Your objective: From the entries below, gather each line containing the word "dropdown".

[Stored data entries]
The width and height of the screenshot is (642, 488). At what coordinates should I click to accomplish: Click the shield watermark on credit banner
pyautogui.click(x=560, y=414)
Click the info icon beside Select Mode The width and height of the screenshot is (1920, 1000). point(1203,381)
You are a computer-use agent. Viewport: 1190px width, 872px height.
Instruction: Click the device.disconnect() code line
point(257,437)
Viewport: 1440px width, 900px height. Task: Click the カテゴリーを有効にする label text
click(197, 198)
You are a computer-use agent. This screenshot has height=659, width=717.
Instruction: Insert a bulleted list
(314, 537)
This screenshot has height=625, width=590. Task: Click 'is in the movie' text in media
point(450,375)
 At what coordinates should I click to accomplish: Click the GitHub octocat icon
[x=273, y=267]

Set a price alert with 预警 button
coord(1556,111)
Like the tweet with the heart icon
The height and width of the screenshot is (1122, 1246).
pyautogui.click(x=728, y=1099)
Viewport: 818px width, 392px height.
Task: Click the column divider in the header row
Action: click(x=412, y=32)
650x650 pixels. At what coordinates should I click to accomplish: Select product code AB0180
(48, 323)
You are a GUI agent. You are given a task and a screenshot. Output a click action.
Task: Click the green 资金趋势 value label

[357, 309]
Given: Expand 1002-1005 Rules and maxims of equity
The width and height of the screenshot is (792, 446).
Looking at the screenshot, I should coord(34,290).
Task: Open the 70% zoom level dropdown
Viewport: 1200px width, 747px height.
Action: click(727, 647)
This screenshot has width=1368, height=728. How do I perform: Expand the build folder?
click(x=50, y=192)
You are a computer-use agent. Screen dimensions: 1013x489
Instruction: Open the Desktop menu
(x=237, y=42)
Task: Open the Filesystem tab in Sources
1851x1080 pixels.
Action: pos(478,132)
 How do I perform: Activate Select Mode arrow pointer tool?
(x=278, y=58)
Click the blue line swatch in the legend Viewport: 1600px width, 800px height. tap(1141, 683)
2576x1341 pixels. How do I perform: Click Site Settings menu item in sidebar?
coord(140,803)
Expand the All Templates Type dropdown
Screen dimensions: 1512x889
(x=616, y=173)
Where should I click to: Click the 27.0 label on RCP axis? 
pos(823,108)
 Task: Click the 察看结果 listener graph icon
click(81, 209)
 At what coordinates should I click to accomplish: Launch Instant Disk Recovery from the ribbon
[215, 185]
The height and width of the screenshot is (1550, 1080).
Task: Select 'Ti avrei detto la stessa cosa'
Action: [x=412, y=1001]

Result:
Task: Open the 70% zoom level dropdown
Expand the All Templates Type dropdown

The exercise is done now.